Walnut Crusted Fish with White Bean and Walnut Salsa
What You'll Need:
For the salsa:
- 2 1/2 cups chopped tomatoes 2 medium tomatoes
- 1 cup chopped yellow bell pepper 1 medium pepper
- 1 cup chopped green bell pepper 1 medium pepper
- 1/2 cup chopped red onion 1/2 medium onion
- 1 TBSP fresh thyme
- 1/4 tsp lemon zest
- 1/4 cup lemon juice
- 1 TBSP vinegar
- 1/2 tsp salt
- 1 TBSP olive oil
- 1 can white beans 15 ounce, rinsed & drained
- 1 1/2 cups walnuts chopped & toasted
For the fish:
- 4 fish fillets 6 ounce
- 2 cups milk
- 1/2 tsp cayenne pepper divided
- 1 cup walnuts
- 2 tsp fresh thyme
- 1 tsp lemon zest
- 1/2 tsp garlic powder
- 1/2 tsp salt
- 1 TBSP olive oil
How to Make It:
For the salsa
In a glass or plastic bowl, stir together tomatoes, yellow bell pepper, green bell pepper, red onion, fresh thyme, lemon zest, lemon juice, vinegar, salt, and olive oil. Carefully fold in the white beans. Set aside.
For the fish
Preheat the oven to 450*F.
Add the fish to a shallow dish and sprinkled with 1/4 tsp cayenne pepper.
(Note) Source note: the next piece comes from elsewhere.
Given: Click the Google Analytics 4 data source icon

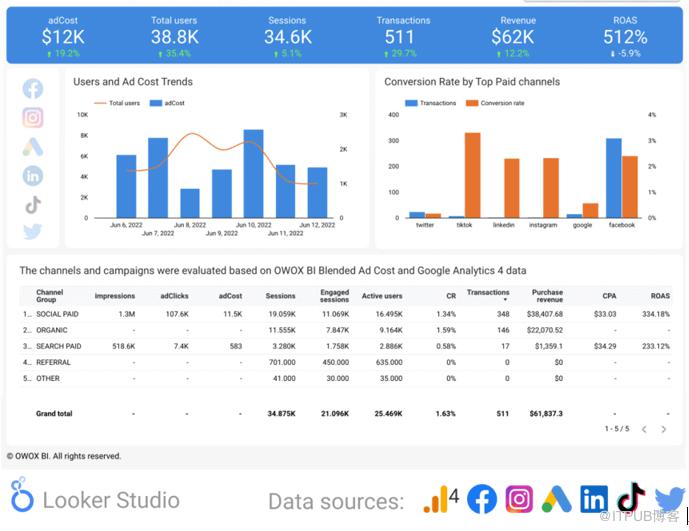Looking at the screenshot, I should click(x=439, y=498).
Cover with milk and set aside.
Add the walnuts, fresh thyme, lemon zest, garlic powder, salt, and remaining 1/4 tsp cayenne pepper to the bowl of a food processor.
Pulse walnuts until they turn into crumbs. Be careful not to blend the walnuts and turn it into walnut butter. Transfer half of the walnut mixture to a plate.
Heat a large oven-proof skillet over medium-high heat. Add the oil.
Take one fillet out of the milk and let excess milk drip off. Place the fillet onto the plate with the walnut mixture and press the fish into the mixture to get the walnuts to stick. Flip and repeat on the other side. Transfer to the skillet.
Repeat with a second fillet. Then add the remaining walnuts to the plate. Press any extra walnut crumbs onto the fish in the skillet.
Cook the fish in the skillet for about 4 minutes. Flip the fish and transfer the skillet to the preheated oven.
Cook for 5-8 minutes until the fish fillets are done. Remove from oven. Be careful to not hold the hot handle without an oven mitt.
Fold the toasted walnuts into the salsa. Taste and add a little salt if needed.
Plate the fish fillets and top with salsa. Enjoy!
Recipe Notes*The salsa recipe makes 6 cups of salsa. Salsa keeps refrigerated for up to 4 days.
*Omit the 1/4 teaspoon of cayenne pepper added to the walnut mixture for a less spicy dish.